Centostazioni Spa
- Type: Subsidiary
- Industry: Rail transport
- Founded: 8 February 2001
- Defunct: 16 July 2018
- Fate: Merged with Rete Ferroviaria Italiana (RFI)
- Headquarters: Rome, Italy
- Key people: Roberto Mannozzi, President Sara Venturoni, CEO
- Products: Rail transport, transport, Services, more...
- Revenue: € 82,538,000 (2015)
- Parent: Ferrovie dello Stato
- Website: www.centostazioni.it

= Centostazioni =

Subsidiary of Italian company Ferrovie dello Stato

Centostazioni S.p.A. (100 Stations) was a subsidiary of Italian holding company Ferrovie dello Stato Italiane.
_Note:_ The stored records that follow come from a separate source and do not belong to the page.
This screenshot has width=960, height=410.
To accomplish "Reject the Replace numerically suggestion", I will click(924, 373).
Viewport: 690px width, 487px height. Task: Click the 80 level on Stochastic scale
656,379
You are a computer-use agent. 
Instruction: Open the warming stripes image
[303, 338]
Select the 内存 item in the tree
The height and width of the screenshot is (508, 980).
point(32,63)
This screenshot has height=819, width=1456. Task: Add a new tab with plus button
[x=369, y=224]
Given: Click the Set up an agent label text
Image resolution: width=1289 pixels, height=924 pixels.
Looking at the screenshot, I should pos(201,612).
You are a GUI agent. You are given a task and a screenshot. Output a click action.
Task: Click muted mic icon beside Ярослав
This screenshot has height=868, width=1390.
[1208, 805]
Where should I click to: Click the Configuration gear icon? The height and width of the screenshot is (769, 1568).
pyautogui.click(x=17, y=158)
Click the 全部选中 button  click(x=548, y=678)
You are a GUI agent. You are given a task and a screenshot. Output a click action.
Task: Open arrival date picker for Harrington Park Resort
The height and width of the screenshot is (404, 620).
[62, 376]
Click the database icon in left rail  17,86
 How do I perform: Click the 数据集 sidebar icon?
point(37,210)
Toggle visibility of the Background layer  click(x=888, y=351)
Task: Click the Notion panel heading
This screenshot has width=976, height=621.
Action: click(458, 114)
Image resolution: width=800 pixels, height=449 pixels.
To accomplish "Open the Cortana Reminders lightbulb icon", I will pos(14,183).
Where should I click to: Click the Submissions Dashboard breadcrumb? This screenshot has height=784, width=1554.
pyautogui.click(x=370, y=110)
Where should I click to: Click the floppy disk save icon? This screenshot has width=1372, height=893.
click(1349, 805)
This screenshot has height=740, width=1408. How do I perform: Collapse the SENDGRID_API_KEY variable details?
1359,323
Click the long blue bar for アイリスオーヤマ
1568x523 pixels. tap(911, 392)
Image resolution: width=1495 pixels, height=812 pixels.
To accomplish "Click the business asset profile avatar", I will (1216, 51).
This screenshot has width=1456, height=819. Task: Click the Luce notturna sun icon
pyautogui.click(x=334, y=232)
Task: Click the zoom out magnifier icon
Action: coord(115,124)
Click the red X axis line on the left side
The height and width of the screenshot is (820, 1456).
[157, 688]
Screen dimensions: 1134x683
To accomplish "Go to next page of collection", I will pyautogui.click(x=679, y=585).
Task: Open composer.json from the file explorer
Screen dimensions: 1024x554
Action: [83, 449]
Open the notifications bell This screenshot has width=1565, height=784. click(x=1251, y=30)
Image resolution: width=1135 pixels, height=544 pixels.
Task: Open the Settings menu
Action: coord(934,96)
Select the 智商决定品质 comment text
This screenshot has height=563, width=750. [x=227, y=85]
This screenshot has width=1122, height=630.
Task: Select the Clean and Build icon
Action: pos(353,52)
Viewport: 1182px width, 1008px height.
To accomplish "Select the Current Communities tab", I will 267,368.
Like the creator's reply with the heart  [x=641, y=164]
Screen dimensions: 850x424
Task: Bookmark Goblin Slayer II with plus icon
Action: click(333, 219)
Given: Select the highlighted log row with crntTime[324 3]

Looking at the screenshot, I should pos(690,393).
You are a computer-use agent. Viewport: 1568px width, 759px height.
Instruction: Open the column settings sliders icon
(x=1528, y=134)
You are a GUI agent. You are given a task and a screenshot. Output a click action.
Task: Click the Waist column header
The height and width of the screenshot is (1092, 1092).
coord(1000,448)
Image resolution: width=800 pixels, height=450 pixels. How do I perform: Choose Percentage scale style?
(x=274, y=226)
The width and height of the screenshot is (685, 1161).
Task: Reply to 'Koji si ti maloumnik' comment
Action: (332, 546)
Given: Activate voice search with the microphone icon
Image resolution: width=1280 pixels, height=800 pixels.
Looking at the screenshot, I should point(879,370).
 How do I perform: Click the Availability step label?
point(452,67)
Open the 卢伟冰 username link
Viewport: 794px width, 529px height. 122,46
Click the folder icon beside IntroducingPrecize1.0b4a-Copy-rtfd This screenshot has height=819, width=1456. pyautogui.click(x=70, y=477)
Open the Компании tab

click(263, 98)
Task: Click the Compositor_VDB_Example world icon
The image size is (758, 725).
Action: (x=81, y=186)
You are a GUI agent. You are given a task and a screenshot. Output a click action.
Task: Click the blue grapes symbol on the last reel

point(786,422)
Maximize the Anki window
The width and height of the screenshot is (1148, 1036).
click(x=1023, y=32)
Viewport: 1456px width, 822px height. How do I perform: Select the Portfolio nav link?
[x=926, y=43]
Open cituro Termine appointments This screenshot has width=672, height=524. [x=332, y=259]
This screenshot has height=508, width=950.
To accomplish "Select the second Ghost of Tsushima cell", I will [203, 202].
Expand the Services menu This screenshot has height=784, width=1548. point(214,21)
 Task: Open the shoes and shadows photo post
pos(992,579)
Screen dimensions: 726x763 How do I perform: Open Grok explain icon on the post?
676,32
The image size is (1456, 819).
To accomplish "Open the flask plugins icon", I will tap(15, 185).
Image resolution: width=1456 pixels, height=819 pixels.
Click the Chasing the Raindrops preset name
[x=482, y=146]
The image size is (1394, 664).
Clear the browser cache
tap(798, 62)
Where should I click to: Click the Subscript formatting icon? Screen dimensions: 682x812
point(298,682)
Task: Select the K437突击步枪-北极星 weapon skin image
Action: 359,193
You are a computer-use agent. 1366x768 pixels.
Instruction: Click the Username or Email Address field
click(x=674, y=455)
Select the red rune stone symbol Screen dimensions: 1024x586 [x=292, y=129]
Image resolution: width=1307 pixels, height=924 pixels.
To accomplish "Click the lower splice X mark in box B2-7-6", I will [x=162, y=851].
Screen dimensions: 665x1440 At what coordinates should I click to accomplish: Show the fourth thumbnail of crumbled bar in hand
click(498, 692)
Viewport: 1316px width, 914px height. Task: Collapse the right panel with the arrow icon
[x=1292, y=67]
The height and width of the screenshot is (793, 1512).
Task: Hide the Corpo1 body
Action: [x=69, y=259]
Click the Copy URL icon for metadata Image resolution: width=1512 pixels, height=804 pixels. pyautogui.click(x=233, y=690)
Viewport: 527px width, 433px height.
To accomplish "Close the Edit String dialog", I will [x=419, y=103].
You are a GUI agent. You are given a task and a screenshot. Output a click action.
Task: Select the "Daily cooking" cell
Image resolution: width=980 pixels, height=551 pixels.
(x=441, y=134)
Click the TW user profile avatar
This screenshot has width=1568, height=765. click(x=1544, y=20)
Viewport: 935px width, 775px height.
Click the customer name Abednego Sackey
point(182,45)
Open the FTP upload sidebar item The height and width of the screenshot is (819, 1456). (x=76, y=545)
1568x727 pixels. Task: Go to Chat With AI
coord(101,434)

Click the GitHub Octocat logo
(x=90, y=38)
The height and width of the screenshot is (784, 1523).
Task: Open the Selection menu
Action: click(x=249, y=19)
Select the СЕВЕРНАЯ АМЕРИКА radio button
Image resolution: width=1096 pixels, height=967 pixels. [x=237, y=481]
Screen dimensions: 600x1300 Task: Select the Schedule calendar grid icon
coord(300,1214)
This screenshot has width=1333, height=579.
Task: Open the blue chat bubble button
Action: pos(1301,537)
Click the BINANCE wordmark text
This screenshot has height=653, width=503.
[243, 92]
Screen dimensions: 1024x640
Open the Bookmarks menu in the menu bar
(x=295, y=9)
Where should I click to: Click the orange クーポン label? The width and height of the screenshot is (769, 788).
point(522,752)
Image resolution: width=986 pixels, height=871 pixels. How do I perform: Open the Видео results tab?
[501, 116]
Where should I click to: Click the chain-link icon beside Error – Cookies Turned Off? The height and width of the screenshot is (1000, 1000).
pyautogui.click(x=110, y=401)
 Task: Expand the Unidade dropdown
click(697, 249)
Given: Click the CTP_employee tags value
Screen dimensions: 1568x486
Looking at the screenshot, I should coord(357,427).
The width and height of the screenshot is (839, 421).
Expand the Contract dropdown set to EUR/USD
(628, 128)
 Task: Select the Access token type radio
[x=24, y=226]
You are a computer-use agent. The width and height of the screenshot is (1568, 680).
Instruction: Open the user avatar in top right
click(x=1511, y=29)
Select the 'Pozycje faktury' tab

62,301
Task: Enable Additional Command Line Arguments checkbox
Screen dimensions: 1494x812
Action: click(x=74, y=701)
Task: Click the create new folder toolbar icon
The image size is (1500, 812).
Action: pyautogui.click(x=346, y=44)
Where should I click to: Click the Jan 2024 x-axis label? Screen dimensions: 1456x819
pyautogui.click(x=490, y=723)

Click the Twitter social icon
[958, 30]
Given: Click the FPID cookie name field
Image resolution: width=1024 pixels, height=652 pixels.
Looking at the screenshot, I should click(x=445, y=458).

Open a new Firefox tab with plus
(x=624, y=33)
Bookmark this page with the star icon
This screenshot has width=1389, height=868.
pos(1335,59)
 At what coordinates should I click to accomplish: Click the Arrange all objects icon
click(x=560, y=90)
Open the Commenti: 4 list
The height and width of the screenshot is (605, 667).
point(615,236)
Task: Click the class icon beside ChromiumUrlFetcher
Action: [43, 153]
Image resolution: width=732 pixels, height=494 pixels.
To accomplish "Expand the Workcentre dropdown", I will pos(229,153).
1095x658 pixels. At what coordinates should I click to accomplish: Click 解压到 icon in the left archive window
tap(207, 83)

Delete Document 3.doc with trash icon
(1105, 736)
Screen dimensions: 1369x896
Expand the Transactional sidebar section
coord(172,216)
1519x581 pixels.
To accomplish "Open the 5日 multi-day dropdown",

The company was created to redevelop and manage 103 medium-sized Italian railway stations.

==History==
The company was founded in 2001 as Medie Stazioni S.p.A. (Medium Stations). A private consortium (Archimede) acquired a 40% stake in 2002. The shareholders in Archimede are Società Aeroporto di Venezia S.p.A. with 40.5%, Manutencoop S.c.a.r.l. with 40.5%, Investimenti Immobiliari Lombardi S.p.A. with 15%, and Pulitori ed Affini S.p.A. with 4%.

In 2019 100% of the companies shares were sold to Altarea SCA.

In 2026 Media One was awarded an eight-year contract to provide advertising across all former Centostazioni stations.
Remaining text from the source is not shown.